There’s this surprising passage in John 19. But if you’ve followed the Christ story up until this point it’s not really surprising at all.
After all, this is the same Jesus who just a few chapters beforehand had taken it upon himself to wash the feet of his disciples. Imagine — God in flesh; the very one who flung the stars into space, who formed our planet and breathed the breath of life into mankind living and walking among us. The same hands that healed the blind, calmed the storm, raised the dead . . . washing feet.
The Creator serving the creation.
And then this teaching in John 13:14-15 — “Now that I, your Lord and Teacher, have washed your feet, you also should wash one another’s feet. I have set you an example that you should do as I have done for you.”
Simply put: if the God of the universe is willing to wash the feet of his servants, shouldn’t we do the same?
Then we find Jesus in John 19, and this part of the story is really good. Jesus Christ, the suffering servant, has been beaten so severely that he is barely alive. He’s hanging on a cross naked and shamed with a sarcastic sign above his head calling him the “King of the Jews” and mocking his entire life’s work. His closest followers have abandoned him, his miracles have been forgotten, and many of the people who had been crying out “Hosanna” on Monday had changed their chant to “crucify him” by Friday. He is the epitome of a misunderstood, wrongfully accused, and isolated leader.
Pastor, youth minister, worship leader: I don’t know what ways you’ll be mistreated at some point in your ministries, but I feel pretty certain about this — you’ll never find yourself in a more hopeless situation than this.
Our human reaction to bumpy stretches of road in our life is fairly predictable. We feel sorry for ourselves, we begin to focus inwardly, and we stop looking out for others as we brace ourselves for the bumpy ride and hope it will end soon.
And this is why John 19 is incredible. While hanging on the cross, struggling for breath, Jesus sees his mother and the disciple John standing nearby. He turns to Mary and says, “Woman, here is your son.” To John he says, “Here is your mother.”
We’re told that John looked after Mary from that day forward.
Hanging on a cross, dying in agony, the weight of the world on his shoulders, Jesus looked out for someone else. Protected his mother. He served someone.
Christian leaders — there will be times over the course of your ministry when you are tempted to turn inward and feel sorry for yourself. I’ve been in ministry long enough to have experienced and even fallen to that urge on more than one occasion.

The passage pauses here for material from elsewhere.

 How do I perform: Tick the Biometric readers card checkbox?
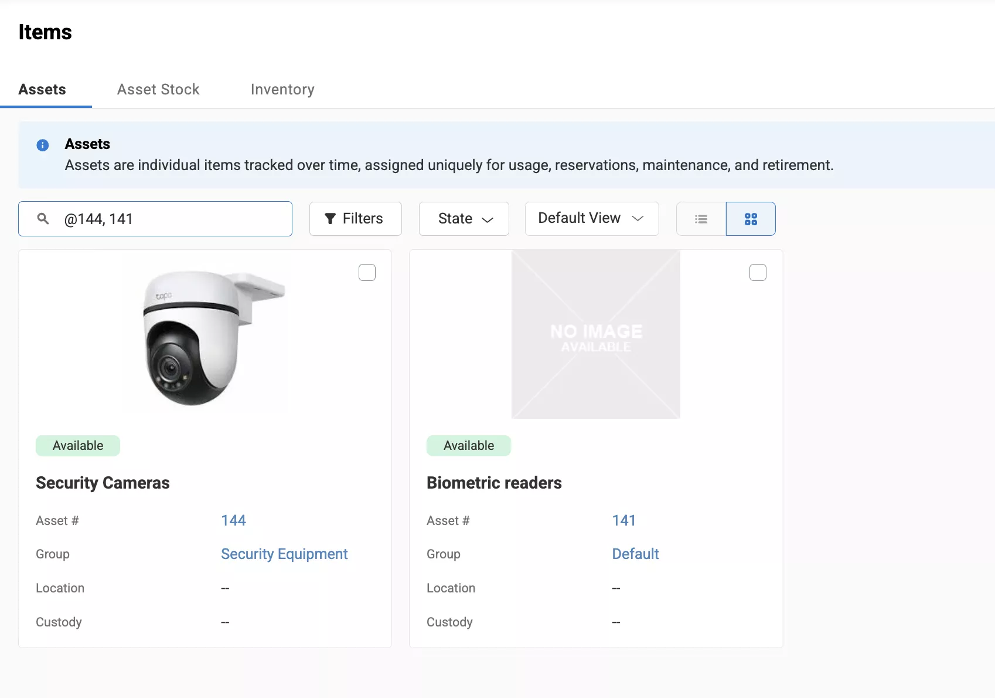tap(758, 273)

But here is the honest truth: it’s not about you. You don’t have to rise up in an angry fit of righteous indignation because it’s not about you. You don’t have to assert your leadership credentials in the fitful hope of forcing someone’s respect because it’s not about you.
What you must do is follow the Suffering Servant, give your life to your people, and love them regardless of circumstances. Sometimes this will mean that you can’t stay. Sometimes it will mean that you’ll lose “power”. Sometimes it will even be perceived as weak.
But when forced to choose between clinging to position / setting the record straight / feeling sorry for ourselves or loving others with the very heart of God, may we follow our Suffering Servant and count our earthly losses as Kingdom gains.